Infrastructure Agnostic Setup

This section outlines how to get an Ether Cattle cluster up and running in an infrastructure agnostic manner. If you are interested in running Ether Cattle in Amazon Web Services, we see Running In AWS With CloudFormation to get up and running with minimal effort. If you want to host Ether Cattle in another environment, or want to understand what the CloudFormation template is doing behind the scenes, this document is for you.

System Requirements

This documentation assumes that your Ether Cattle cluster will run on Linux servers. It is likely possible to run Ether Cattle on other operating systems, but that is outside the scope of this document.

Master

  • vCPU: 2
  • RAM: 8 GB
  • Disk: >250 GB SSD

The master needs high performance disks to be able to sync the blockchain. Because of the replication process, the master’s disks have higher requirements than a typical disk.

Replicas

  • vCPU: 1
  • RAM: 2 GB
  • Disk: >250 GB HDD

For basic operation, Replicas have very low resource requirements. Synchronizing from the master does not require high performance disks, however heavy RPC request workloads may necessitate faster disks.

Kafka

Cluster: 3 Nodes * vCPU: 1 * RAM: 2 GB * Disk: 100 GB HDD

EtherCattle’s use of Kafka is not very taxing by Kafka’s standards, and so your Kafka cluster’s specs do not need to be very high. HDDs are fine, as Kafka performs primarily sequential read / writes. It is possible to host multiple replica clusters on a single Kafka cluster, in which case you may need additional disk space. Managing Kafka can be somewhat challenging, and its importance for the stability of an EtherCattle cluster cannot be understated. Depending on your organizations needs, you may do well to find a managed Kafka provider.

Snapshotting

Ether Cattle relies on the ability to make volume level snapshots of Geth’s chaindata folder. These snapshots need to be atomic, but if necessary that can be achieved by stopping a synced replica. Snapshots need to be taken more frequently than Kafka’s retention period (default: 7 days), so that new replicas can spin up with a snapshot, then sync from Kafka.

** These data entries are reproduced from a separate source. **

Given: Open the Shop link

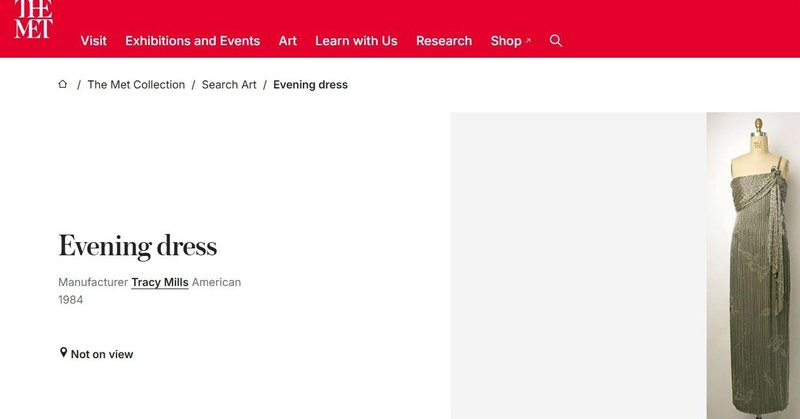Looking at the screenshot, I should pos(506,41).
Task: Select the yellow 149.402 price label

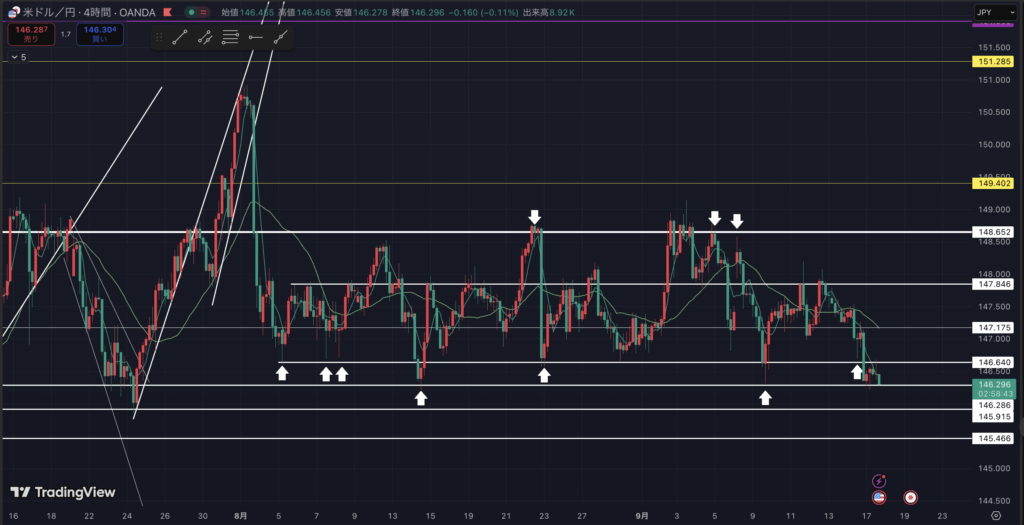Action: 994,183
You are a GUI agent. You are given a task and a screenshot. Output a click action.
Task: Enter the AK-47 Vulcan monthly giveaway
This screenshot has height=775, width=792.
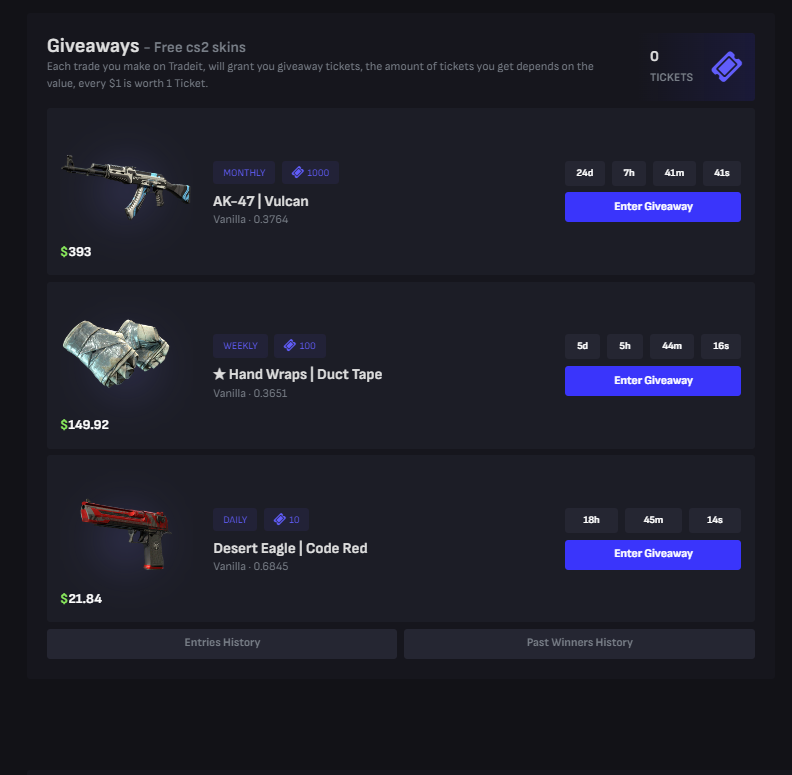click(653, 207)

Depending on your snapshotting solution, you should be aware that volumes freshly created from snapshots may not perform as well as normal volumes. See if your snapshotting solution documents options for “warming” volumes, as this may be necessary when creating a new master from a snapshot.

Prerequisites

Kafka: This document does not cover the installation of Kafka. Refer to Apache’s documentation for Kafka installation

Recommended Configuration Options:

  • default.replication.factor should be at least 3 to ensure you are tolerant to broker failures.
  • min.insync.replicas should be set to at least 2 to avoid loss of data
  • compression.type should be snappy to avoid using too much disk.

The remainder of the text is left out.